Wählen wir mal als Beispiel das Fahrradfahren und überlegen uns, wie die Kraft vom Bein des Radfahrers in die Maschine Fahrrad übertragen werden kann: Die Kraft des Fahrers wird über das Pedal auf die Drehachse des Antriebes übertragen. Der Fahrer überträgt mit dem Fuß die Kraft auf das Pedal. Am größten ist die Kraftübertragung, wenn der Pedalarm mit dem Kraftvektor des Fußes einen rechten Winkel bildet.
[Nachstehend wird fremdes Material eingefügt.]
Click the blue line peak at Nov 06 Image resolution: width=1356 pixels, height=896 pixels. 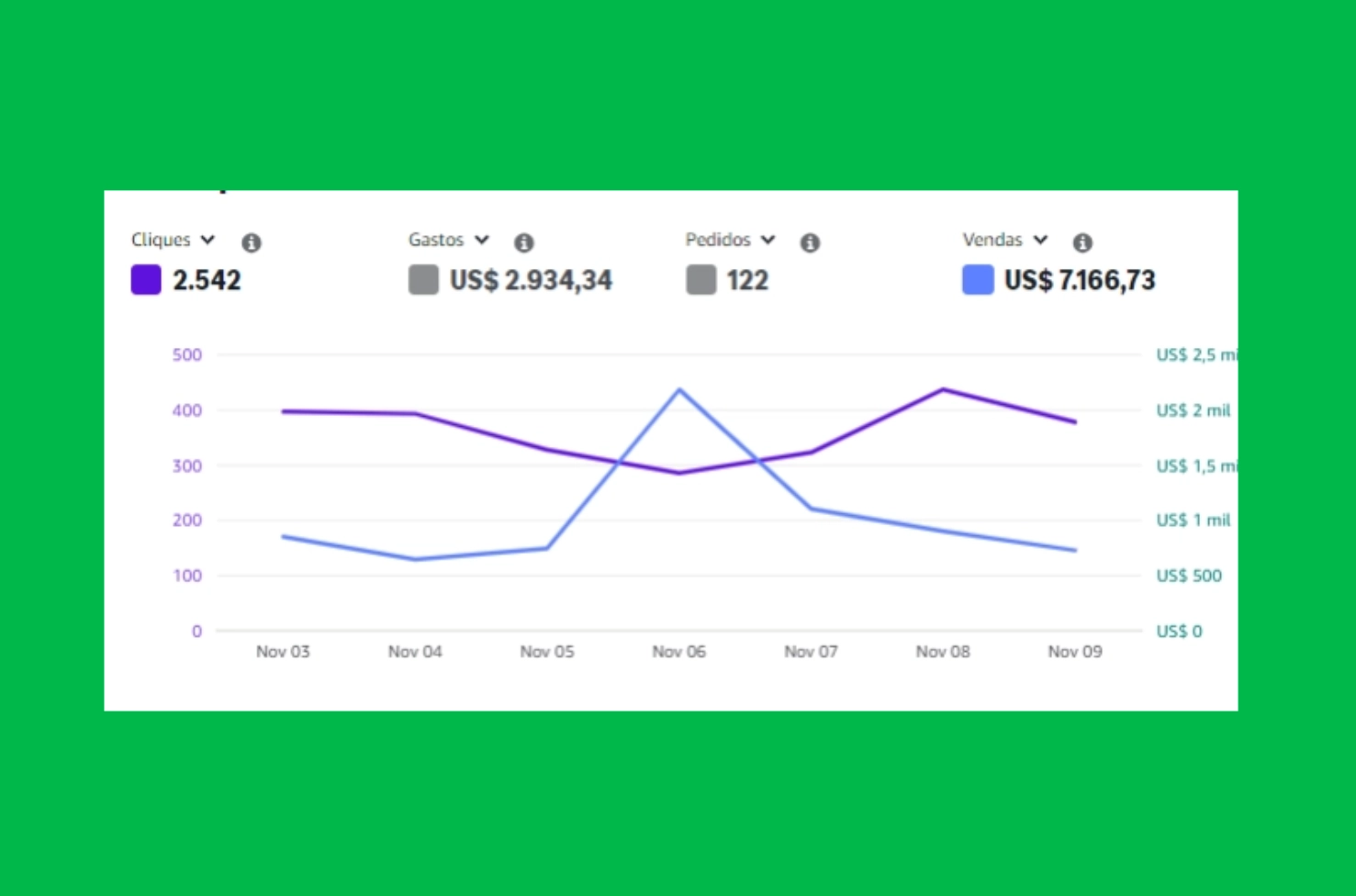tap(679, 389)
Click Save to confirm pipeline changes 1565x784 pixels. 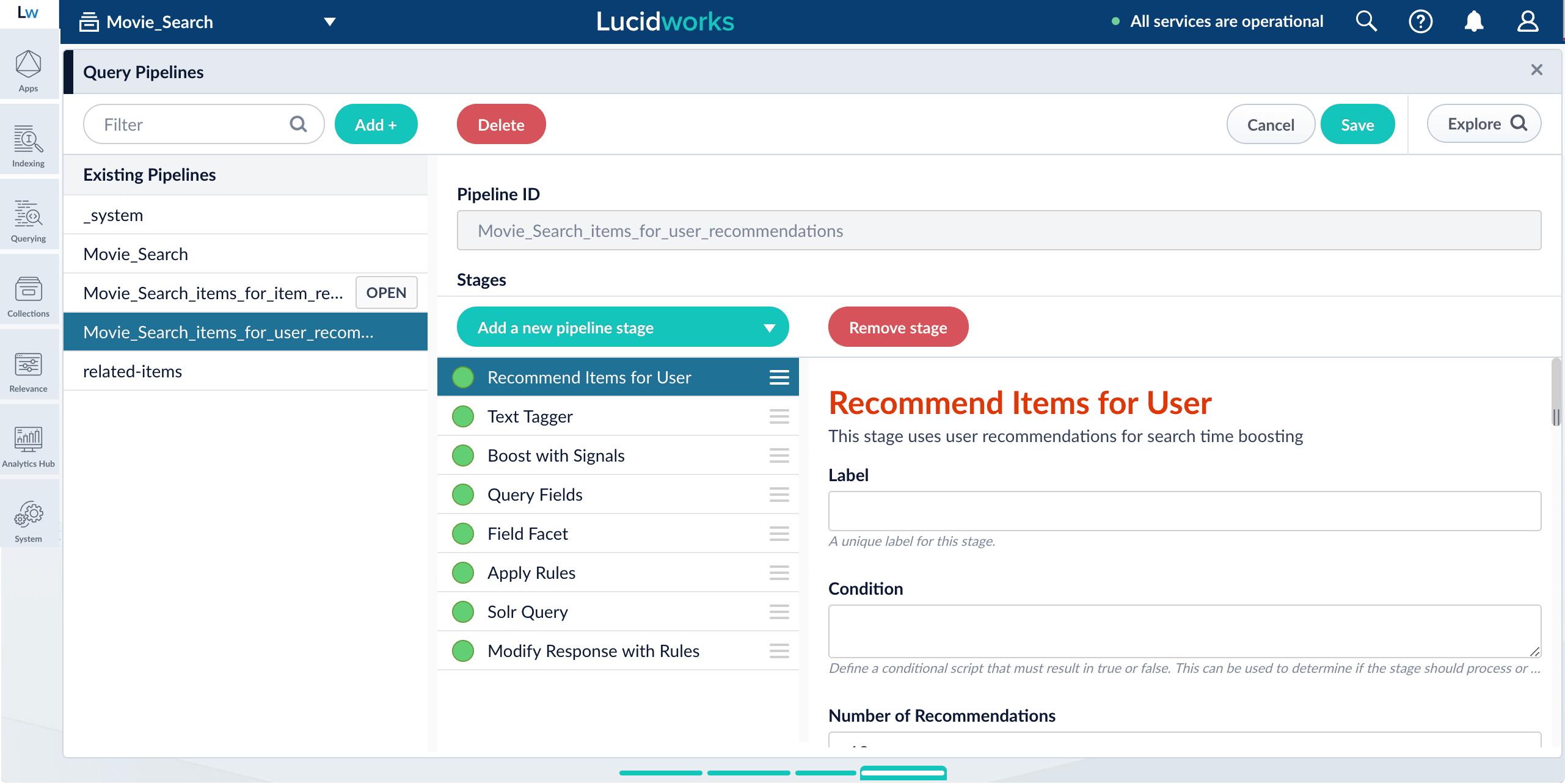click(x=1358, y=123)
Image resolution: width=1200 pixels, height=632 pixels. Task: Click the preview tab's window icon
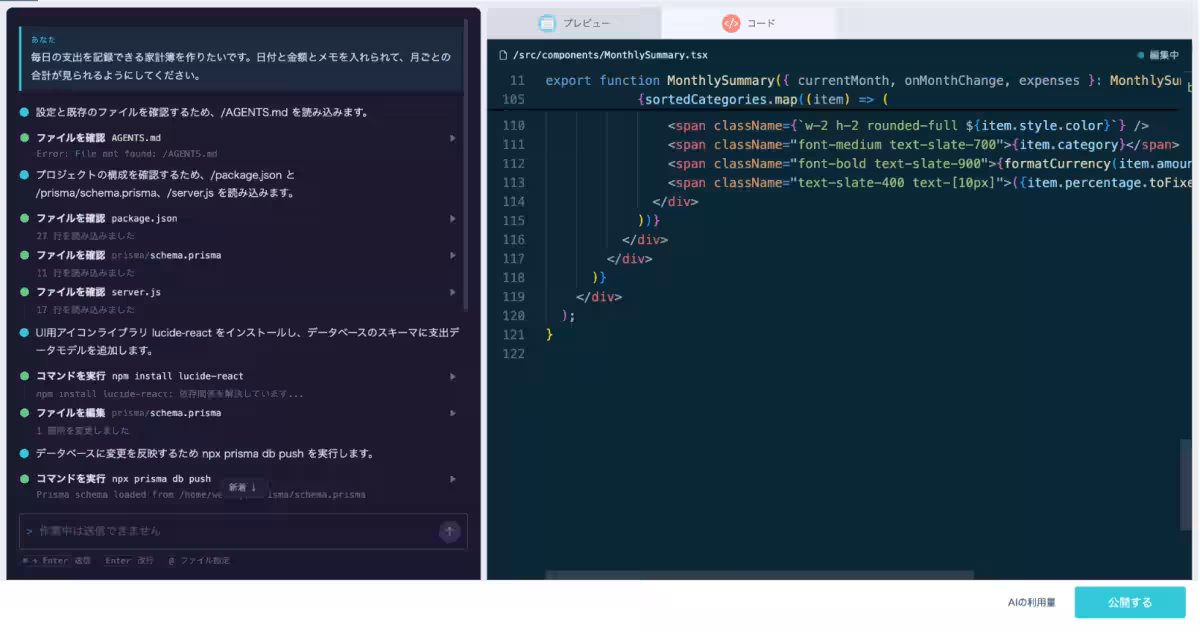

Aus der Physik ist Ihnen bekannt, dass der Betrag des Drehmoments M gleich dem Produkt aus Hebelarm, wirkender Kraft und dem Sinus des von Hebelarm und Kraft eingeschlossenen Winkels ist.
In der Technik ist es gebräuchlich, dem Drehmoment unterschiedliche Bezeichnungen zu geben, je nach dem, in welchem Zusammenhang sie wirken. Man unterscheidet nach Richtung, in der Leistung fließt. In unserem Falle wäre es ein Abtriebsmoment, also ein Drehmoment, womit die Maschine angetrieben wird und Leistung aufnimmt.
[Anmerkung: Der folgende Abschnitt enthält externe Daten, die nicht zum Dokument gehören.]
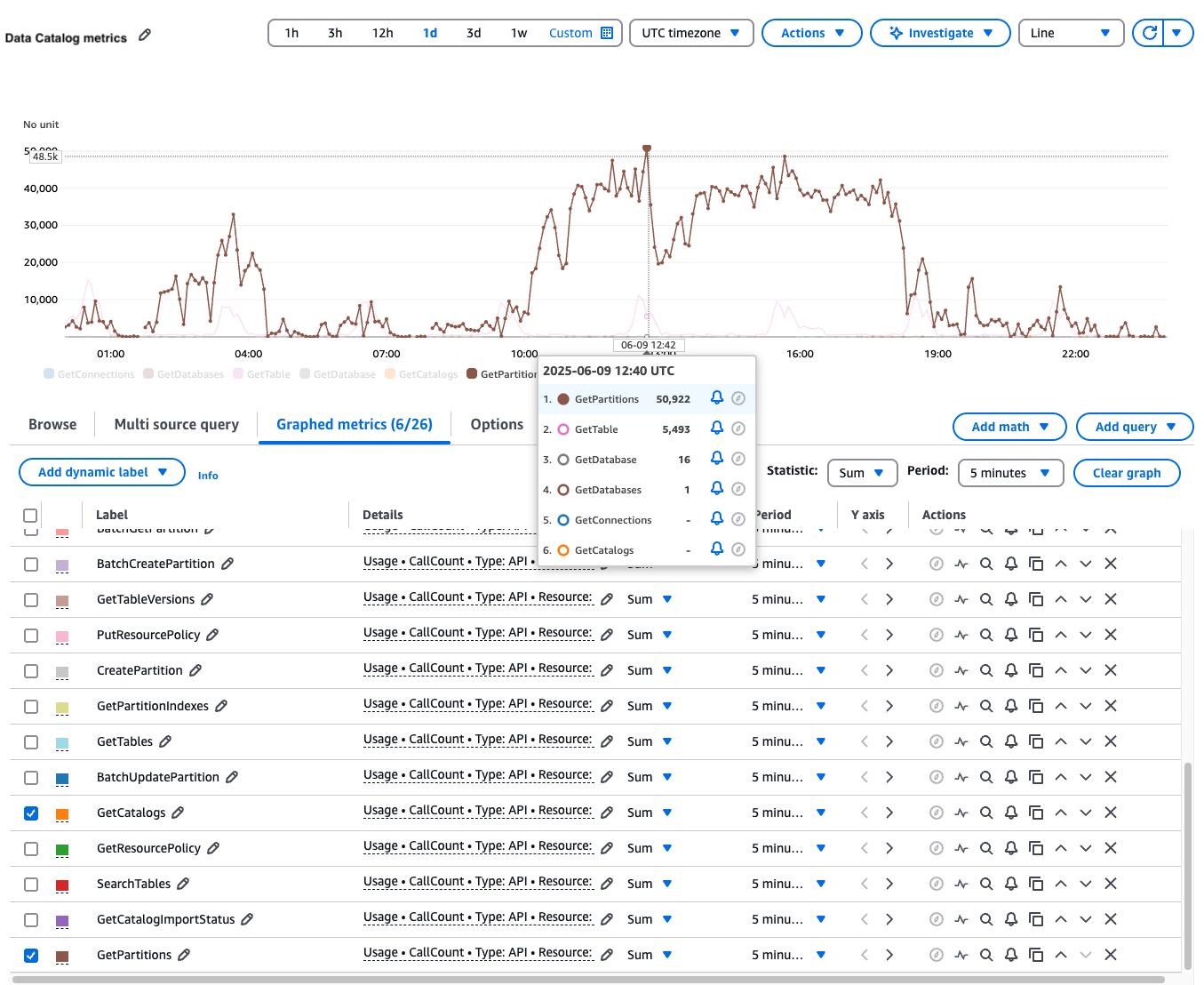Click the green color swatch next to GetResourcePolicy

point(61,849)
Was ist ein Vektorprodukt?
Betrachten wir noch einmal unseren Radfahrer. Der Drehmomentsvektor, welcher auf die Drehachse wirkt, steht senkrecht auf der Ebene, die vom Hebelarmvektor r und dem Kraftvektor F aufgespannt wird.
Stehen die Vektoren r und F senkrecht aufeinander, ergibt das Produkt ihrer Beträge r · F den Betrag M des Drehmomentsvektors M.
Wählen wir einmal für den Hebelarm 25 cm und für die wirkende Kraft 600 N, so würde das Drehmoment M als Produkt der Größen 25 cm = 0,25 m und 600 N dann 150 Newtonmeter betragen.
Dies entspricht auch dem Ergebnis, wenn wir mit der eingangs genannten Formel M = r · F · sin Phi gerechnet hätten.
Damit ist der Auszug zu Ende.